LOS ANGELES (Reuters) - Attorneys for Dr. Conrad Murray on Friday challenged a top anesthesiology expert over assumptions he made in a courtroom demonstration on how Murray could have given Michael Jackson a deadly drug infusion.
The cross examination of Dr. Steven Shafer came a day after the expert prosecution witness gave damaging testimony against Murray at his involuntary manslaughter trial in Jackson's 2009 death from an overdose of the drug propofol and sedatives.
Shafer had set up an IV drip system in court to suggest the way in which Murray might have wrongfully infused the powerful anesthetic propofol into the singer.
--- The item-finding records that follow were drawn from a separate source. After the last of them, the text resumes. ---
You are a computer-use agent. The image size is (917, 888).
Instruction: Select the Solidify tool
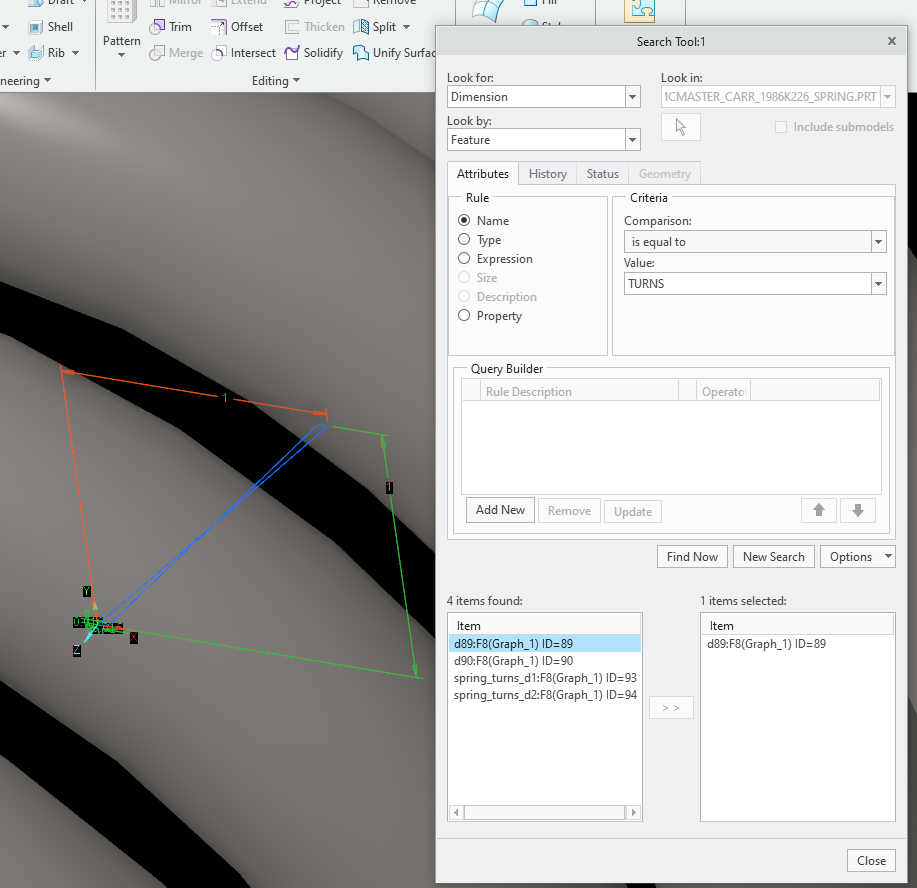point(314,52)
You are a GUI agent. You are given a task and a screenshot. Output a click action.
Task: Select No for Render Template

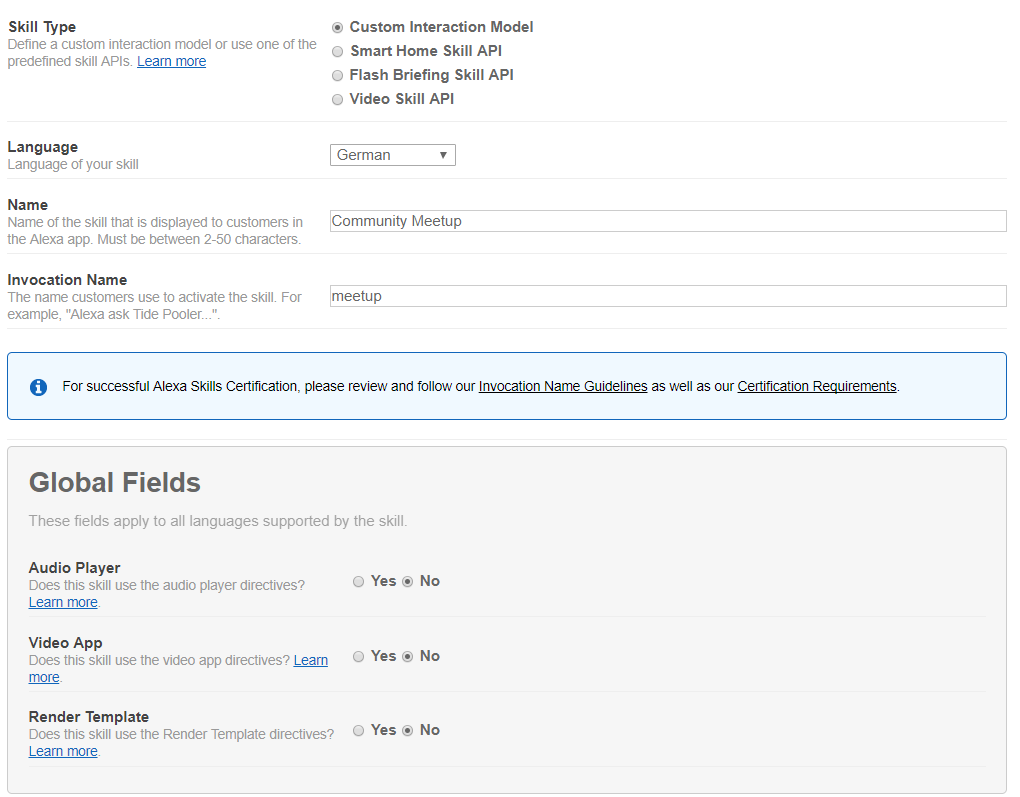coord(407,731)
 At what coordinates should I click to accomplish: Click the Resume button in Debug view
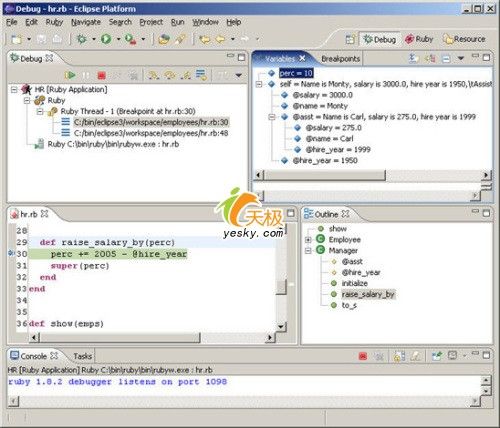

But defense attorneys on Friday disputed whether such a system was ever used.
"You certainly do consider that what you have claimed occurred in this case is an extraordinary claim?" Ed Chernoff, the lead defense attorney, asked Shafer on the witness stand.
"Not at all," Shafer said.
But Chernoff did manage to get Shafer to admit that investigators did not find in Jackson's bedroom a vented IV tube with a plastic spike such as the one Shafer used in his demonstration for jurors.
Shafer testified Murray still could have used one and easily balled up the tube and pocketed it before leaving Jackson's Los Angeles mansion.
Jurors have heard prior testimony that an IV pole, saline bags and propofol vials were among the items found in Jackson's bedroom and closet after he died on June 25, 2009.
Murray has admitted that on the day Jackson died he gave the singer a relatively small dose of 25 milligrams of propofol for sleep. Defense attorneys are challenging the prosecution's argument that Murray could have administered as much as 40 times that amount of the drug afterward through an IV.
Defense attorneys have said Jackson might have given himself an extra, fatal dose of propofol when Murray was out of his bedroom.
Court proceedings on Friday also pointed to a looming duel between Shafer's testimony and what is expected to come from the defense's propofol expert, Dr. Paul White, who is scheduled to take the witness stand next week.
Shafer, a professor at Columbia University, said he considers White a friend, but those bonds of friendship appear to be tested by the Murray trial.
On Friday, Los Angeles Superior Court Judge Michael Pastor scolded White for a media report in which he was quoted as uttering the word "scumbag" in court after a prosecutor aided in Shafer's IV system demonstration on Thursday.
Pastor, who earlier imposed a gag order for lawyers and witnesses in the trial, told White he had no business making those kinds of comments, and set a November 16 hearing for possible sanctions against the defense expert. "Dr. White knows better," Pastor said.
Murray, who has pleaded not guilty, faces a maximum sentence of four years in prison if convicted.